• **WORK ORDER**
In two sentences, summarize the passage about i-neighbors and neighborhood identity.

• **TEXT FOR ANALYSIS**
Segment Open

Keith Hampton, a dear friend and colleague, just put together a site called i-neighbors. Keith is a sociologist interested in neighborhood communities (and their online equivalent) and this site is dedicated to supporting physical neighborhoods in the States and Canada.

Signing up for the site made me contemplate what it means to be in a neighborhood. I live near Folsom and 24th in San Francisco. I firmly identify as living in the Mission. My version of the Mission is quite a bit different than the one inhabited by my friends who live at Guerrero and Liberty, but we both identify as Mission residents. There are gangs in my neighborhood. The cut-off appears to be 21st. Do the two different gangs both identify as living in the same neighborhood? What about my Mexican neighbors - do they identify with the shi-shi folks on Liberty? My neighbors are obsessed with our block and keeping the meth addicts, homeless drunks and gun shots far away.

Segment Closed

• **PROVIDED RECORDS**
Segment Open

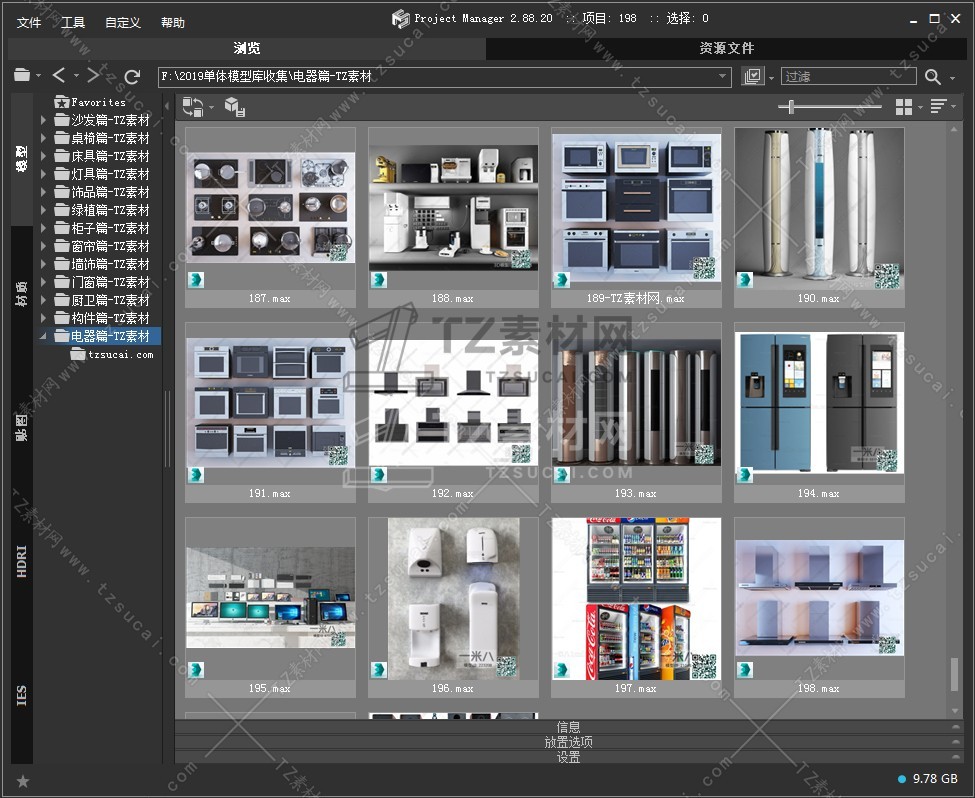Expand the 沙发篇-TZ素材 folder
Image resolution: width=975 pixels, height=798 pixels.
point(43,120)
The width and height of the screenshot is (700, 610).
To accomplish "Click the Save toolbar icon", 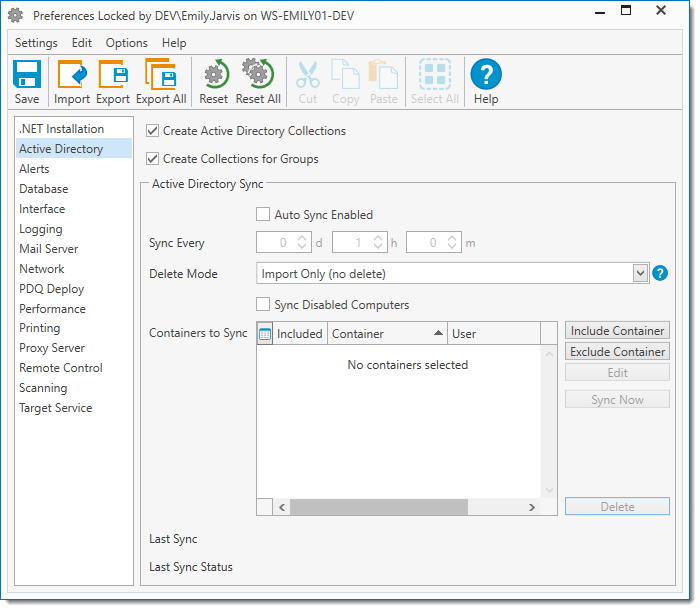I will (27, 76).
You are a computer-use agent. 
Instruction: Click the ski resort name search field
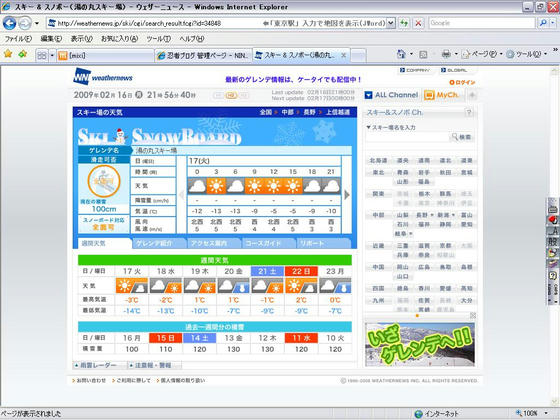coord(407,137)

Segment Closed
Segment Open

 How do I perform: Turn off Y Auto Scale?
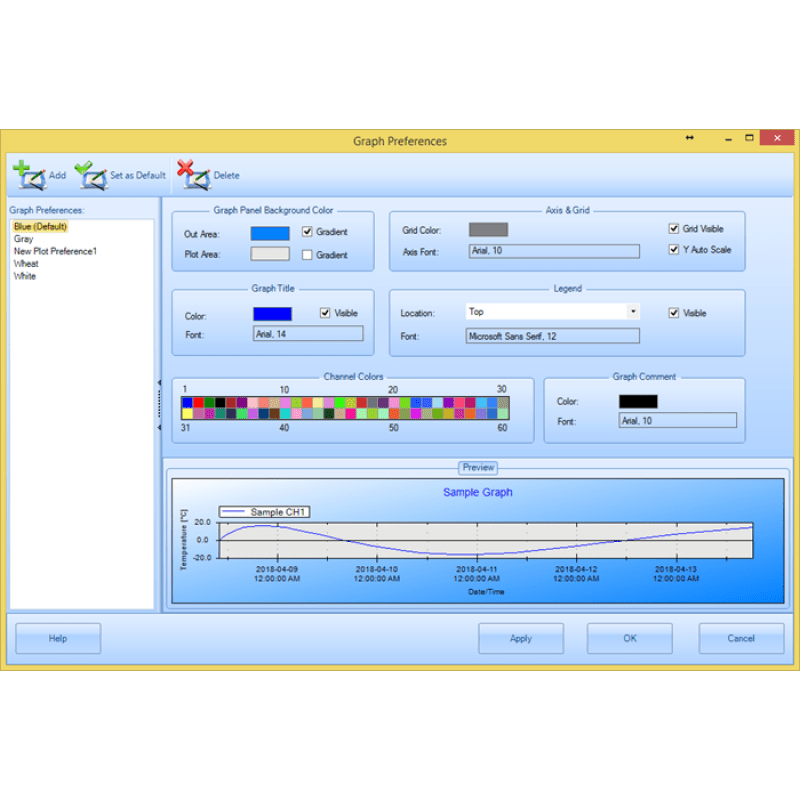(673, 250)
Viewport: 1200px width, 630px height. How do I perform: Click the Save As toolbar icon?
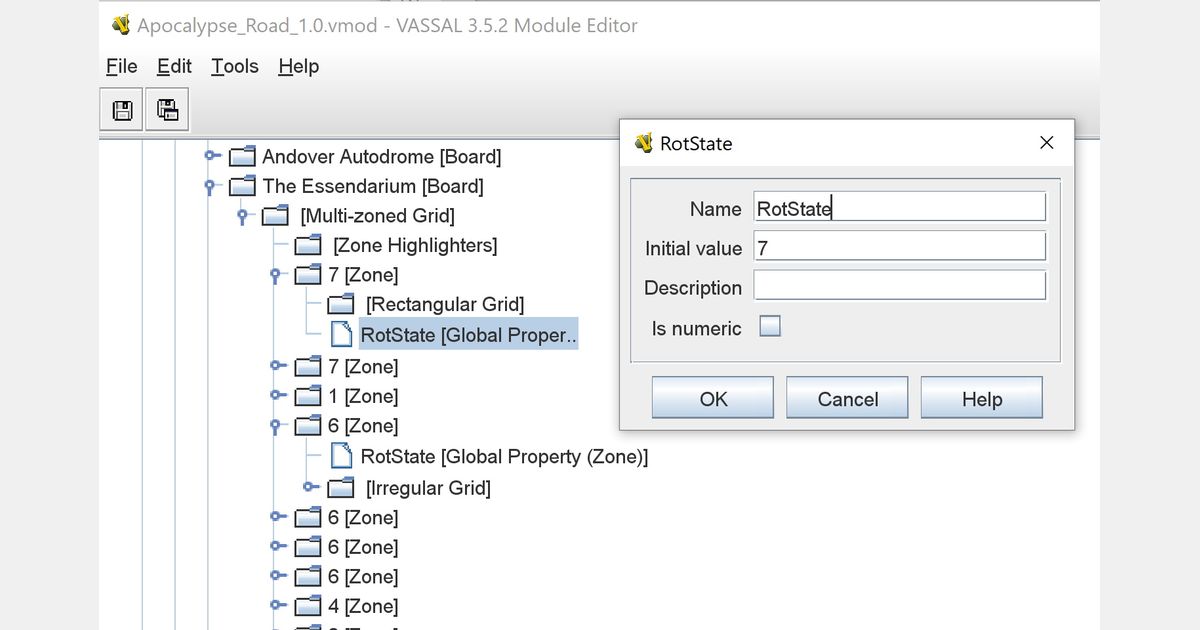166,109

Segment Closed

• **RESPONSE BELOW**
Sociologist Keith Hampton has built i-neighbors, a site that supports physical neighborhoods in the States and Canada. Signing up led the writer to consider what belonging to a neighborhood means: the writer lives near Folsom and 24th and identifies with the Mission, yet friends, rival gangs, and neighbors may each experience that neighborhood differently.